Re: With big repos and slower connections, git clone can be hard to work with

Jeff King <peff@xxxxxxxx> · Tue, 11 Jun 2024 02:26:23 -0400

On Mon, Jun 10, 2024 at 12:04:30PM -0700, Emily Shaffer wrote:

> > One strategy people have worked on is for servers to point clients at
> > static packfiles (which _do_ remain byte-for-byte identical, and can be
> > resumed) to get some of the objects. But it requires some scheme on the
> > server side to decide when and how to create those packfiles. So while
> > there is support inside Git itself for this idea (both on the server and
> > client side), I don't know of any servers where it is in active use.
> 
> We use packfile offloading heavily at Google (any repositories hosted
> at *.googlesource.com, as well as our internal-facing hosting). It
> works quite well for us scaling large projects like Android and
> Chrome; we've been using it for some time now and are happy with it.

Cool! I'm glad to hear it is in use.

It might be helpful for other potential users if you can share how you
decide when to create the off-loaded packfiles, what goes in them, and
so on. IIRC the server-side config is mostly geared at stuffing a few
large blobs into a pack (since each blob must have an individual config
key). Maybe JGit (which I'm assuming is what powers googlesource) has
better options there.

> However, one thing that's missing is the resumable download Ellie is
> describing. With a clone which has been turned into a packfile fetch
> from a different data store, it *should* be resumable. But the client
> currently lacks the ability to do that. (This just came up for us
> internally the other day, and we ended up moving an internal bug to
> https://git.g-issues.gerritcodereview.com/issues/345241684.) After a
> resumed clone like this, you may not necessarily have latest - for
> example, you may lose connection with 90% of the clone finished, then
> not get connection back for some days, after which point upstream has
> moved as Peff described elsewhere in this thread. But it would still
> probably be cheaper to resume that 10% of packfile fetch from the
> offloaded data store, then do an incremental fetch back to the server
> to get the couple days of updates on top, as compared to starting over
> from zero with the server.

I do agree that resuming the offloaded parts, even if it is a few days
later, will generally be beneficial.

For packfile offloading, I think the server has to be aware of what's in
the packfiles (since it has to know not to send you those objects). So
if you got all of the server's response packfile, but didn't finish the
offloaded packfiles, it's a no-brainer to finish downloading them,
completing your old clone. And then you can fetch on top of that to get
fully up to date.

But if you didn't get all of the server's response, then you have to
contact it again. If it points you to the same offloaded packfile, you
can resume that transfer. But if it has moved on and doesn't advertise
that packfile anymore, I don't think it's useful.

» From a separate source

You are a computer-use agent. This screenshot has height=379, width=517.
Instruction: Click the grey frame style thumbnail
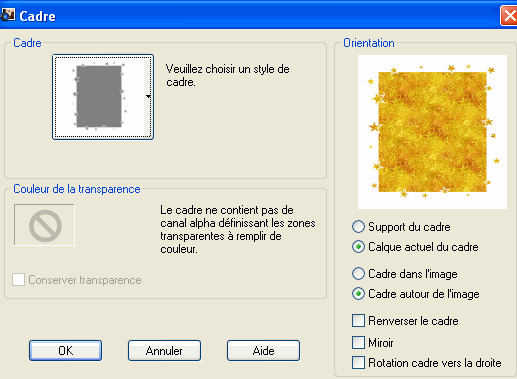pyautogui.click(x=99, y=97)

Whereas with bundleURI offloading, I think the client could always
resume grabbing the bundle. Whatever it got is going to be useful
because it will tell the server what it already has in the usual way
(packfile offloads can't do that because the individual packfiles don't
enforce the usual reachability guarantees).

> It seems to me that packfile URIs and bundle URIs are similar enough
> that we could work out similar logic for both, no? Or maybe there's
> something I'm missing about the way bundle offloading differs from
> packfiles.

They are pretty similar, but I think the resume strategy would be a
little different, based on what I wrote above.

In general I don't think packfile-uris are that useful for resuming,
compared to bundle URIs.

-Peff